- **Things to do**:
a. In the passage on AI coding assistants, for what size of project is context drift not a problem with Supermaven?
b. Pick up the passage on AI coding assistants after its final sentence and keep writing.

- **Document extract**:
>>>
You are the captain. AI is just the copilot. Along for the ride, helpful in most cases, but you are responsible.

Context Drift

Tools like Supermaven are great at keeping context, but it can get fuzzy fast. If you’re often hopping between notebooks, or if you have a lot of code in one notebook, it could start slipping up its context. That means it might be feeding you autocompletions that are not that accurate anymore within the current context of your code.

With Supermaven’s large context window, this is not a problem for smaller projects, but it’s fair to give this warning.

Confident Garbage

The confidence with which AI gives you suggestions is the same for everything. If you spar with a human developer, they might say things like “it’s definitely XYZ”, or “I think it’s A or B but I’m not sure”. The conversation gives an insight into how confident your colleague is.

With AI, everything is presented using the same level of confidence. Whether the AI is absolutely sure or not, you don’t know.
<<<
- **Entries shown**:
>>>
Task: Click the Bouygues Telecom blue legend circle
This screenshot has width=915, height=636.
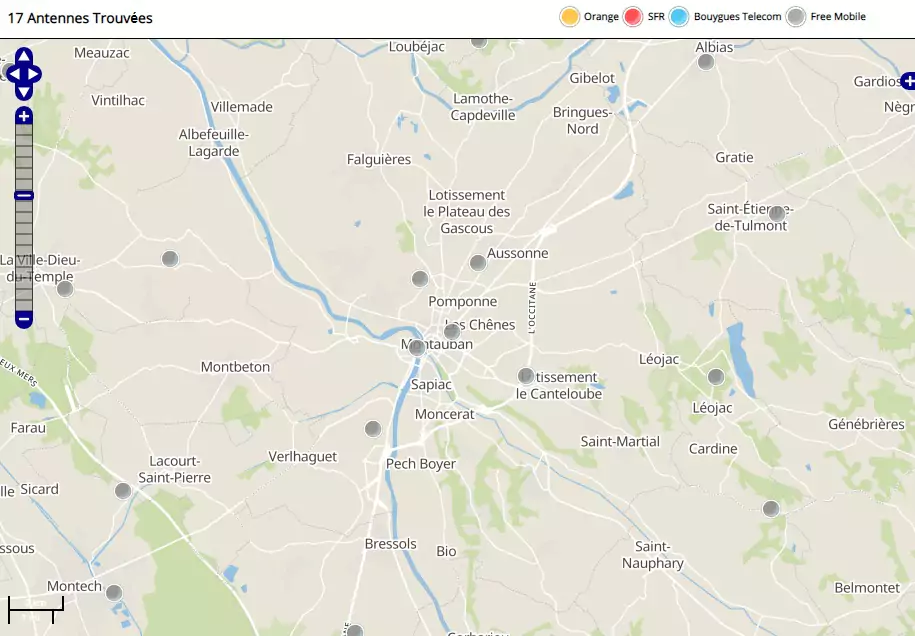Action: pos(679,17)
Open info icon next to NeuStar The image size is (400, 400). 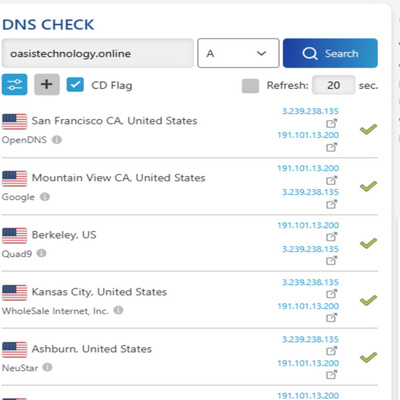(x=48, y=367)
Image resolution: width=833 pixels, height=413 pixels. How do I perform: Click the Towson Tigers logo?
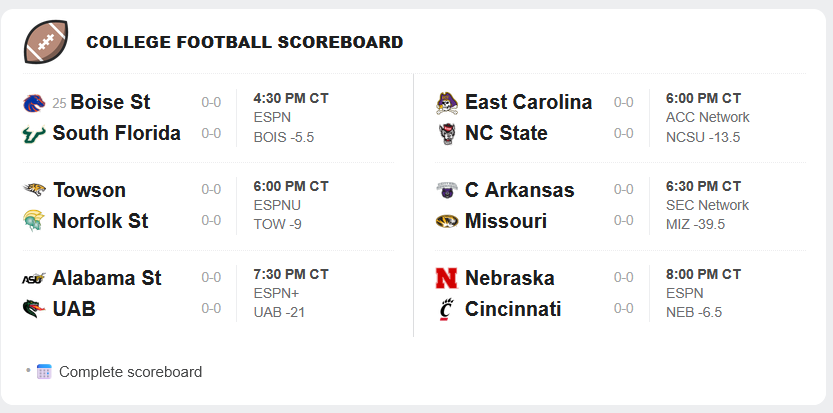click(x=35, y=189)
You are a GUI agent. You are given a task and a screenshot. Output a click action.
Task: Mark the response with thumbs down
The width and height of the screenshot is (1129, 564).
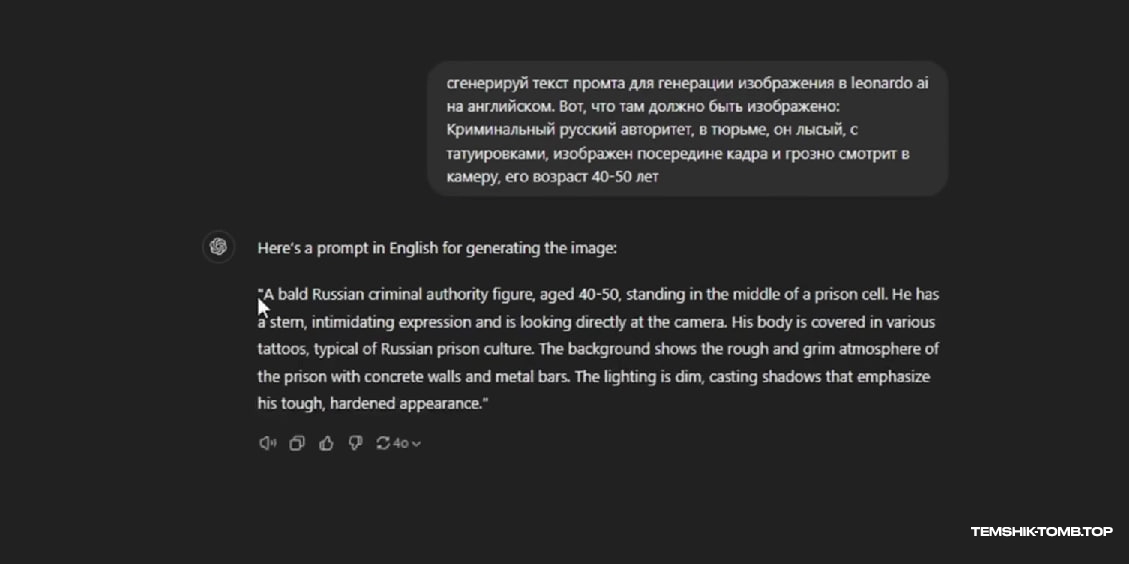pyautogui.click(x=355, y=443)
<<<
- **Numbered answers**:
a. Smaller projects, because of Supermaven's large context window.

b.
Don’t just accept completions blindly. Test before you use it…

It Doesn’t Know YOU (yet)

AI copilots are trained on general code patterns and on libraries, not on your specific lakehouse naming conventions or on your specific style of SQL (for example, I absolutely hate that most SQL is written in upper case, I always write lower case SQL queries).

However, standards happen for a reason. It is absolutely important not to deviate too much from using generally accepted standards when writing code. When doing so, not only will your code be better (likely), but also your AI copilot such as Supermaven or GitHub Copilot will be much more accurate.

Leaving “breadcrumbs” in your code to steer the copilot towards what you’re trying to do is an optimisation technique you could use here. More on that in the next paragraph.

Pro Tips for Better AI Copiloting

As we left of the last paragraph with a teaser for better AI copiloting, I want to share a few tips that I found very helpful.

Comment Your Intent

The first tip is directly related to where we left the previous paragraph. By commenting intent, not the obvious, you cannot only help others make your code more readable, it also helps the AI to understand your thought process better.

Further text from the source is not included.